OpenCL (GPU) task stalls, Nvidia driver issue?

Message boards : Number crunching : OpenCL (GPU) task stalls, Nvidia driver issue?
Message board moderation

To post messages, you must log in.

AuthorMessage
Gene Project Donor

Send message
Joined: 26 Apr 99
Posts: 150
Credit: 48,393,279
RAC: 118
United States
Message 1805037 - Posted: 26 Jul 2016, 23:54:10 UTC

Here's the system description: linux_x64, AMD 4-core FX4300, GTX 750Ti, boinc version 7.6.22, Nvidia driver 361.45.11; nothing overclocked, configured for 2 concurrent GPU tasks.

Here is the stalled task situation;
Happens about once per day, i.e. 1 in 90 GPU tasks;
A running GPU task "stalls" i.e. progress % does NOT advance;
Time "remaining" slowly builds;
Elapsed time continues advancing, but "CPU at last checkpoint" is stuck;
None of the files in /slots/xx show any change in size or access time;
"nvidia-smi pmon" shows the stalled task with ZERO % utilization (gpu & mem);
"top" shows the stalled task with 99% CPU share (1 core is configured for each GPU task);
BOTH opencl_nvidia_100 (AstroPulse) AND opencl_nvidia_SoG have been seen to stall this way, AstroPulse only once (understandably);
The SECOND concurrent task seems to be unaffected. If it finishes, another GPU task starts and seems to run normally.

The good news -- it is a recoverable situation. Either of the following two procedures will work:
(1) suspend the offending task; wait a few seconds for unknown boincmgr stuff to happen; resume the offending task. It will pick up at the last CPU checkpoint and, as far as I can tell, run to a normal completion.
(2) Boincmgr -> Suspend GPU; wait a few seconds; Boincmgr -> Use GPU always; and the offending task will resume and run to a normal completion.

Because of the stalls in both AP and MB I am suspecting the nvidia driver rather than a particular application.

Is there any diagnostic/debug information that can be captured when this happens next?

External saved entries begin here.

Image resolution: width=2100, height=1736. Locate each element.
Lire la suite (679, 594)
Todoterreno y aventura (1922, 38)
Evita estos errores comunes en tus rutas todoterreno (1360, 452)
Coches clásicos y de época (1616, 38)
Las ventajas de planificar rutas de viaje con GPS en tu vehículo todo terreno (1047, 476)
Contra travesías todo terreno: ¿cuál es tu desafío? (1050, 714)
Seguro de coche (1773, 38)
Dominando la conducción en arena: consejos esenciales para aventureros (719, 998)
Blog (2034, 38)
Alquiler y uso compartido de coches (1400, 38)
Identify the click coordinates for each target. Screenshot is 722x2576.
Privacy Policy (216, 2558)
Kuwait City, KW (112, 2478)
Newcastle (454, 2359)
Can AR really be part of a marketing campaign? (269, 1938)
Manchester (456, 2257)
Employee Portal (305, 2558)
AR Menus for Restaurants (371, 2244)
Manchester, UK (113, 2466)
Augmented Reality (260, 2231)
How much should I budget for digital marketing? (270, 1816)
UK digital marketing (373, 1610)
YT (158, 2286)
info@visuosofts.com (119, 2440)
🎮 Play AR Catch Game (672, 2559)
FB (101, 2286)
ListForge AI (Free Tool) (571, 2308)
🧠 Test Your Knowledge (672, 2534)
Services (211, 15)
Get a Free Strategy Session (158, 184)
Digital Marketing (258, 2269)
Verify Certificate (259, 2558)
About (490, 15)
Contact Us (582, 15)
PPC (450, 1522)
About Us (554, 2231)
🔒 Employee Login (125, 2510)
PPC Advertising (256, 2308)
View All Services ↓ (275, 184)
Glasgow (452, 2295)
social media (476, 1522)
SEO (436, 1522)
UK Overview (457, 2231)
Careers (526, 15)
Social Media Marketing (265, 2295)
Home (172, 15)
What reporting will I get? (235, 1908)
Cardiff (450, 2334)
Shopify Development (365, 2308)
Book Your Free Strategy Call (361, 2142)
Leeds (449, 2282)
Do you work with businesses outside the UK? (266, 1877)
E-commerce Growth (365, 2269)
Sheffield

Given three reasonable "next step" choices, Which might be most informative about the cause or which might be most likely to "cure" the problem?
(1) Install the latest (367.35) Nvidia driver; or
(2) Backoff from 2 concurrent GPU tasks to 1; or
(3) Revert to an earlier Nvidia driver. (I have a few in the "archives".)

I am inclined to try #2 but I can be (easily) persuaded to try something else, especially if it would give useful diagnostic data.

Thanks for your attention.
ID: 1805037 · Report as offensive
Profile Zalster Special Project $250 donor
Volunteer tester
Avatar

Send message
Joined: 27 May 99
Posts: 5517
Credit: 528,817,460
RAC: 242
United States
Message 1805041 - Posted: 27 Jul 2016, 0:12:51 UTC - in response to Message 1805037.  

It's the driver crashing, you are correct.

Try upgrading the driver to newest version from the nvidia website.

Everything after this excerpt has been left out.